> **Collected data entries**:
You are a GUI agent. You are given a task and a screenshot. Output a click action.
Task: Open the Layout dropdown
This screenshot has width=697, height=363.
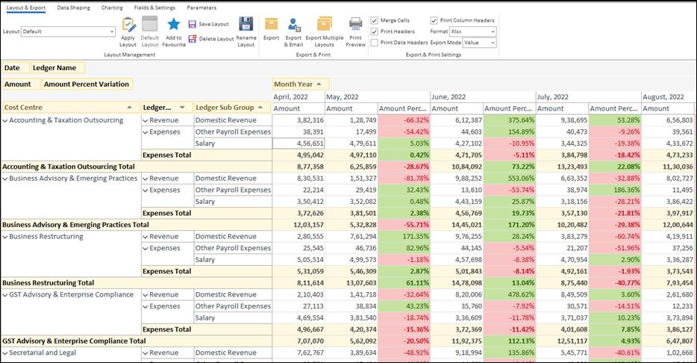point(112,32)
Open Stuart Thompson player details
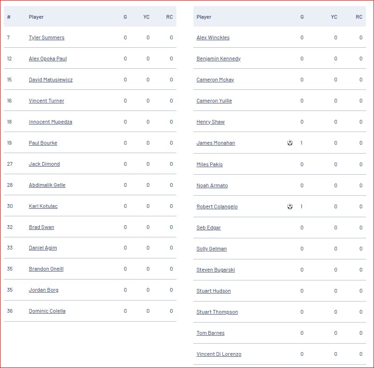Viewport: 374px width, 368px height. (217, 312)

> **What you will do**:
Leave out the pictures, then give all the records again exactly.

> **Exercise result**:
You are a GUI agent. You are given a task and a screenshot. Output a click action.
Task: Open the Layout dropdown
This screenshot has width=697, height=363.
point(112,32)
Open Stuart Thompson player details
Viewport: 374px width, 368px height. (217, 312)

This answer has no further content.